Vor der eigenen Haustür kehren
Doch was ist eigentlich mit den anderen Sponsoren, die so blinkend auf den Videoleinwänden und Banden aufleuchten? Prof. Dr. Haase meint man müsse bei einer kritischen Sponsorenanalyse auch andere Unternehmen betrachten. So weise CocaCola beispielsweise immense Schwächen beim Thema Nachhaltigkeit als „größter Plastikverschmutzer auf“.

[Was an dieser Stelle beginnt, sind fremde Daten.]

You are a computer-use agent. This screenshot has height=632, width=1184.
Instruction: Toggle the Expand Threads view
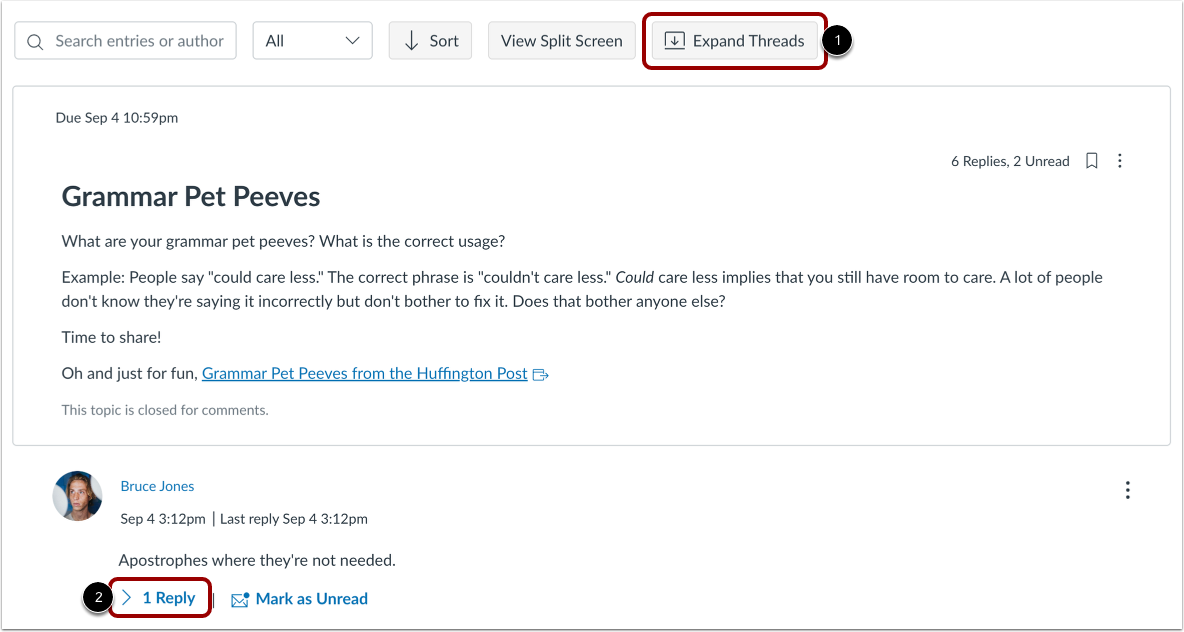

CocaCola wurde vom “Break Free From Plastic”-Netzwerk in Folge einer Müllsammelaktion zum größten Plastikverschmutzer deklariert. Der Bund für Umwelt und Naturschutz Deutschland wirft CocaCola “Greenwashing im großen Stil” vor.
Und das bei einer EM, die von UEFA und DFB „zur nachhaltigsten EM aller Zeiten“ deklariert wurde. Aber es seien nicht nur die chinesischen Unternehmen, die ein Problem darstellen würden, findet Haase. Einerseits würden auch die Verbraucher eine gewisse Verantwortung ausüben. Andererseits kommuniziere die UEFA nicht auf Augenhöhe und diktiere ihre eigenen Regeln, erläutert sie ferner.
Es bleibt auch die Frage offen, welche Mängel die gesamte Organisationsstruktur der EM aufweist. Es ist zu einfach, nur nicht-westliche Unternehmen hervorzuheben. Die Probleme der UEFA oder der beteiligten amerikanischen und europäischen Unternehmen anzusprechen, liegt genauso auf der Hand. Es liegt auch an den Endverbraucher*innen Veränderungen einzufordern und so den europäischen Fußball als „Kraft positiver Veränderung“, wie Haase ihn bezeichnet, in eine zukunftsträchtige Richtung zu bringen.
Andererseits macht die Debatte um die Sponsoren noch einmal schmerzhaft deutlich, was für eine nahezu uneingeschränkte Vormachtstellung die UEFA im europäischen Fußball einnimmt. Das Sponsoring durch katarische und chinesische Unternehmen muss kritisiert werden. Die Regierung und der DFB haben es bei der Ausrichtung nicht geschafft, der UEFA die Stirn zu bieten und müssen sich das ankreiden lassen. Vielleicht sollte lieber “United by Money” auf Videobanden und Leinwänden zu sehen sein. Dann wäre die UEFA wenigstens ehrlich.